An acid-base titration is a process of adding a substance with a known concentration (titrant) to a substance with an unknown concentration (analyte) to determine the concentration of that substance. It is considered specifically an acid-base titration because an acid-base reaction is occurring between the titrant and analyte.

## Acid-base Titration Theory

Before we dive into the experiment itself, let's do a recap of acid-base reactions. Acid-base titrations hinge on the fact that the pH of a solution changes when an acid and base are reacted together. When a base is added, the pH increases, the opposite is true for acids. When the pH of a solution is equal to 7, it is at the equivalence point, which is the point where the concentration of the acid is equal to the concentration of the base. The formula for this is:

M1V1 = M2V2

where, M1, is the molarity of solution 1, M2, is the molarity of solution 2, V1, is the volume of solution 1, and V2, is the volume of solution 2.

## Acid-Base Titration Example

Let's look at an example:

15.2 mL of 0.21 M Ba(OH)2 is required to reach the equivalence point with 23.6 mL of HCl, what is the concentration of HCl?

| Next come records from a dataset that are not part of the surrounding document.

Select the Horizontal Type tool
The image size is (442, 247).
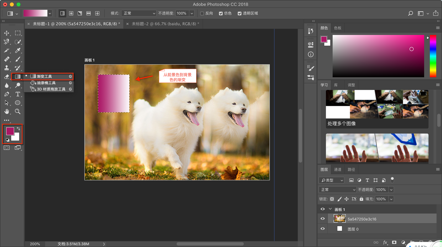18,94
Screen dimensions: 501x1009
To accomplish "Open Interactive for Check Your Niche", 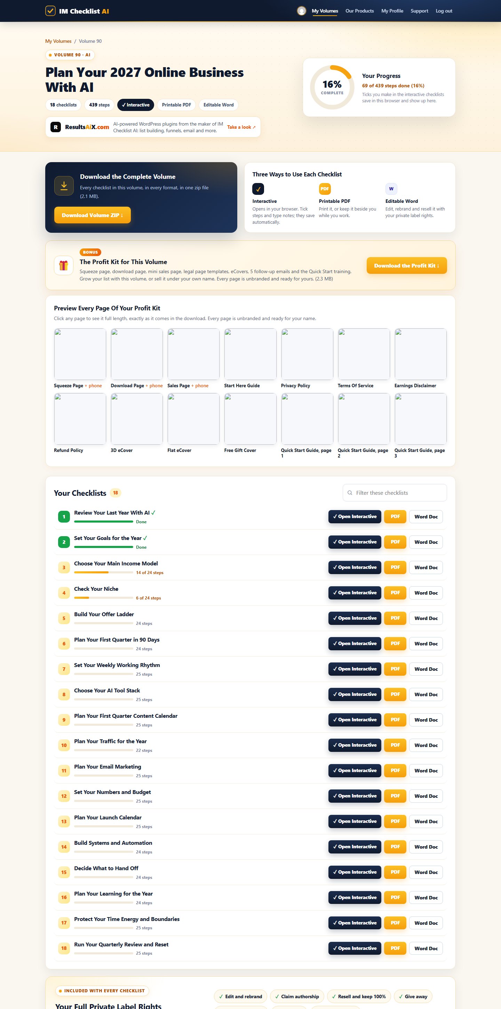I will pos(354,593).
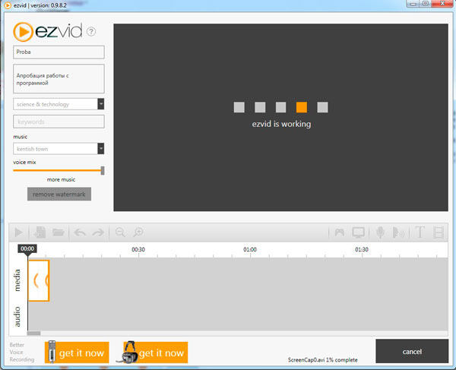
Task: Click the cancel button
Action: point(411,352)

We start by writing out our balanced reaction:

$$Ba(OH)_{2\,(aq)} + 2HCl_{(aq)} \rightarrow BaCl_{2\,(aq)} + 2H_2O_{(l)}$$

Since HCl and Ba(OH)2 have a 2:1 ratio, we need to reflect that in our equation:

$$M_{HCl}V_{HCl}=2M_{Ba(OH)_2}V_{Ba(OH)_2}$$

Now we can plug in our values. We don't need to convert from mL to L since both compounds are using the same units

$$M_{HCl}V_{HCl}=2M_{Ba(OH)_2}V_{Ba(OH)_2}$$

$$M_{HCl}(23.6\,mL)=2(0.21\,M)(15.2\,mL)$$

$$M_{HCl}=0.271\,M$$

Here is another way to solve this problem:

$$15.2\,mL*\frac{1\,L}{1000\,mL}*\frac{0.21\,mol}{L}=0.00319\,mol\,Ba(OH)_2$$

$$0.00319\,mol\,Ba(OH)_2*\frac{2\,mol\,HCl}{1\,mol\,Ba(OH)_2}=0.00638\,mol\,HCl$$

$$\frac{0.00638\,mol}{23.6\,mL*\frac{1\,L}{1000\,mL}}=0.270\,M\,HCl$$

You can use whichever works best for you, but both methods work just fine!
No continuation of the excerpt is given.